▸ **Data for the task**
^^^^
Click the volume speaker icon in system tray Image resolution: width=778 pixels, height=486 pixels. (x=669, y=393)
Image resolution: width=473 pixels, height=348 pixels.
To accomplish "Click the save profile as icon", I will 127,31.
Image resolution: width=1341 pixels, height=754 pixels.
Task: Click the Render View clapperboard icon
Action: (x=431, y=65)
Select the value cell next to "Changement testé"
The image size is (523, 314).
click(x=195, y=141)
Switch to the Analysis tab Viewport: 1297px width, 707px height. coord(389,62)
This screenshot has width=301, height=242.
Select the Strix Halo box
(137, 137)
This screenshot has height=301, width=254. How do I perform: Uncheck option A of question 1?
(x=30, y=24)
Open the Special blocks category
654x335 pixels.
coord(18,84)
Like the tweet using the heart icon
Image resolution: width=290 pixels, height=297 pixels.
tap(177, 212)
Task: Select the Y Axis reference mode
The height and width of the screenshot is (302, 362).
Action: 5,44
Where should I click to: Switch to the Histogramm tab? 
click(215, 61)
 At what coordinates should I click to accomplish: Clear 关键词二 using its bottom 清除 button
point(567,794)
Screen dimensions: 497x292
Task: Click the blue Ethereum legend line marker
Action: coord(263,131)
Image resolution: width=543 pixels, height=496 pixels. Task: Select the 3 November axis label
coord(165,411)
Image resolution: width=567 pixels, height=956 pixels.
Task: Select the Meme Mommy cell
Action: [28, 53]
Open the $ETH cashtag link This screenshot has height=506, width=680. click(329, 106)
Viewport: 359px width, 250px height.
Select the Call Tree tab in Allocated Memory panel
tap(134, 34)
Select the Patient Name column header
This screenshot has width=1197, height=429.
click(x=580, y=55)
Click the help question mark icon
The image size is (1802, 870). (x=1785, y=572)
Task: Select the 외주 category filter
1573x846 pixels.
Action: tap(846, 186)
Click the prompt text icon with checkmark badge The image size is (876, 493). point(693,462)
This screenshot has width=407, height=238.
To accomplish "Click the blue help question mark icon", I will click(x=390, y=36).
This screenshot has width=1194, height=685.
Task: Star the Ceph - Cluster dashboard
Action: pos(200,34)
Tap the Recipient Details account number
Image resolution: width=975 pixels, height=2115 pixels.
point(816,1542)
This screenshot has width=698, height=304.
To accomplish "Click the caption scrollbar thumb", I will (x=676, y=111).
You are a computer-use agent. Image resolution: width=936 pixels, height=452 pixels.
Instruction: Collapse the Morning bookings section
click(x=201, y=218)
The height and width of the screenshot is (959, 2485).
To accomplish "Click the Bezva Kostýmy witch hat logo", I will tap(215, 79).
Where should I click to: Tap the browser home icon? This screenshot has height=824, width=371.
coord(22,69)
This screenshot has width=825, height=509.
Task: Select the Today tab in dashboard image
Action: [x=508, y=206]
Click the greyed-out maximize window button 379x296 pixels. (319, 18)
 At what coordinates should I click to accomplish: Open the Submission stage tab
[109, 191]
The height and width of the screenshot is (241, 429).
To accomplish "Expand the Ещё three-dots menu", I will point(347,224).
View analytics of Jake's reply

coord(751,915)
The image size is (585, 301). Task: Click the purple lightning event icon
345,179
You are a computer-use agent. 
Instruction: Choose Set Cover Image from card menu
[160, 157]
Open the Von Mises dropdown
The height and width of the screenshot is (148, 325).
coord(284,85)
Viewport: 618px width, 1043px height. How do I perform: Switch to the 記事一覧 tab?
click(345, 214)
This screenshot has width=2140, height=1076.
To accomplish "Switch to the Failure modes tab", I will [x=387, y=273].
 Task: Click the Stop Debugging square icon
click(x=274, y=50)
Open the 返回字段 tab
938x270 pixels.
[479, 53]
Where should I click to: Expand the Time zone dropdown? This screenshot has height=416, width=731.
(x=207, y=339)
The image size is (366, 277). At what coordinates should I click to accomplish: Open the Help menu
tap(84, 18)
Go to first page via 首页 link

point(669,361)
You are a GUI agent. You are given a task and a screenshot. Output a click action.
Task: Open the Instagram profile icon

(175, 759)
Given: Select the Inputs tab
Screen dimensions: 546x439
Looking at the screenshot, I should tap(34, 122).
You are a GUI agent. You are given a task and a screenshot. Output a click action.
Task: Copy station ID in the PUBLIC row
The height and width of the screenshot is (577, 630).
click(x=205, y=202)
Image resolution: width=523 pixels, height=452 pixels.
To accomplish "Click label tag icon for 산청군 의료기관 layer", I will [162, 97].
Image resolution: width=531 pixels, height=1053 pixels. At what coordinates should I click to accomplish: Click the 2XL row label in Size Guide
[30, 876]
^^^^
▸ **What is required**
Exactly as written above, reproduce all of the entries.

▸ **Output for this task**
Click the volume speaker icon in system tray Image resolution: width=778 pixels, height=486 pixels. (x=669, y=393)
Image resolution: width=473 pixels, height=348 pixels.
To accomplish "Click the save profile as icon", I will 127,31.
Image resolution: width=1341 pixels, height=754 pixels.
Task: Click the Render View clapperboard icon
Action: (x=431, y=65)
Select the value cell next to "Changement testé"
The image size is (523, 314).
click(x=195, y=141)
Switch to the Analysis tab Viewport: 1297px width, 707px height. coord(389,62)
This screenshot has width=301, height=242.
Select the Strix Halo box
(137, 137)
This screenshot has height=301, width=254. How do I perform: Uncheck option A of question 1?
(x=30, y=24)
Open the Special blocks category
654x335 pixels.
coord(18,84)
Like the tweet using the heart icon
Image resolution: width=290 pixels, height=297 pixels.
tap(177, 212)
Task: Select the Y Axis reference mode
The height and width of the screenshot is (302, 362).
Action: 5,44
Where should I click to: Switch to the Histogramm tab? 
click(215, 61)
 At what coordinates should I click to accomplish: Clear 关键词二 using its bottom 清除 button
point(567,794)
Screen dimensions: 497x292
Task: Click the blue Ethereum legend line marker
Action: coord(263,131)
Image resolution: width=543 pixels, height=496 pixels. Task: Select the 3 November axis label
coord(165,411)
Image resolution: width=567 pixels, height=956 pixels.
Task: Select the Meme Mommy cell
Action: [28, 53]
Open the $ETH cashtag link This screenshot has height=506, width=680. click(329, 106)
Viewport: 359px width, 250px height.
Select the Call Tree tab in Allocated Memory panel
tap(134, 34)
Select the Patient Name column header
This screenshot has width=1197, height=429.
click(x=580, y=55)
Click the help question mark icon
The image size is (1802, 870). (x=1785, y=572)
Task: Select the 외주 category filter
1573x846 pixels.
Action: tap(846, 186)
Click the prompt text icon with checkmark badge The image size is (876, 493). point(693,462)
This screenshot has width=407, height=238.
To accomplish "Click the blue help question mark icon", I will click(x=390, y=36).
This screenshot has width=1194, height=685.
Task: Star the Ceph - Cluster dashboard
Action: pos(200,34)
Tap the Recipient Details account number
Image resolution: width=975 pixels, height=2115 pixels.
point(816,1542)
This screenshot has width=698, height=304.
To accomplish "Click the caption scrollbar thumb", I will (x=676, y=111).
You are a computer-use agent. Image resolution: width=936 pixels, height=452 pixels.
Instruction: Collapse the Morning bookings section
click(x=201, y=218)
The height and width of the screenshot is (959, 2485).
To accomplish "Click the Bezva Kostýmy witch hat logo", I will tap(215, 79).
Where should I click to: Tap the browser home icon? This screenshot has height=824, width=371.
coord(22,69)
This screenshot has width=825, height=509.
Task: Select the Today tab in dashboard image
Action: [x=508, y=206]
Click the greyed-out maximize window button 379x296 pixels. (319, 18)
 At what coordinates should I click to accomplish: Open the Submission stage tab
[109, 191]
The height and width of the screenshot is (241, 429).
To accomplish "Expand the Ещё three-dots menu", I will point(347,224).
View analytics of Jake's reply

coord(751,915)
The image size is (585, 301). Task: Click the purple lightning event icon
345,179
You are a computer-use agent. 
Instruction: Choose Set Cover Image from card menu
[160, 157]
Open the Von Mises dropdown
The height and width of the screenshot is (148, 325).
coord(284,85)
Viewport: 618px width, 1043px height. How do I perform: Switch to the 記事一覧 tab?
click(345, 214)
This screenshot has width=2140, height=1076.
To accomplish "Switch to the Failure modes tab", I will [x=387, y=273].
 Task: Click the Stop Debugging square icon
click(x=274, y=50)
Open the 返回字段 tab
938x270 pixels.
[479, 53]
Where should I click to: Expand the Time zone dropdown? This screenshot has height=416, width=731.
(x=207, y=339)
The image size is (366, 277). At what coordinates should I click to accomplish: Open the Help menu
tap(84, 18)
Go to first page via 首页 link

point(669,361)
You are a GUI agent. You are given a task and a screenshot. Output a click action.
Task: Open the Instagram profile icon

(175, 759)
Given: Select the Inputs tab
Screen dimensions: 546x439
Looking at the screenshot, I should tap(34, 122).
You are a GUI agent. You are given a task and a screenshot. Output a click action.
Task: Copy station ID in the PUBLIC row
The height and width of the screenshot is (577, 630).
click(x=205, y=202)
Image resolution: width=523 pixels, height=452 pixels.
To accomplish "Click label tag icon for 산청군 의료기관 layer", I will [162, 97].
Image resolution: width=531 pixels, height=1053 pixels. At what coordinates should I click to accomplish: Click the 2XL row label in Size Guide
[30, 876]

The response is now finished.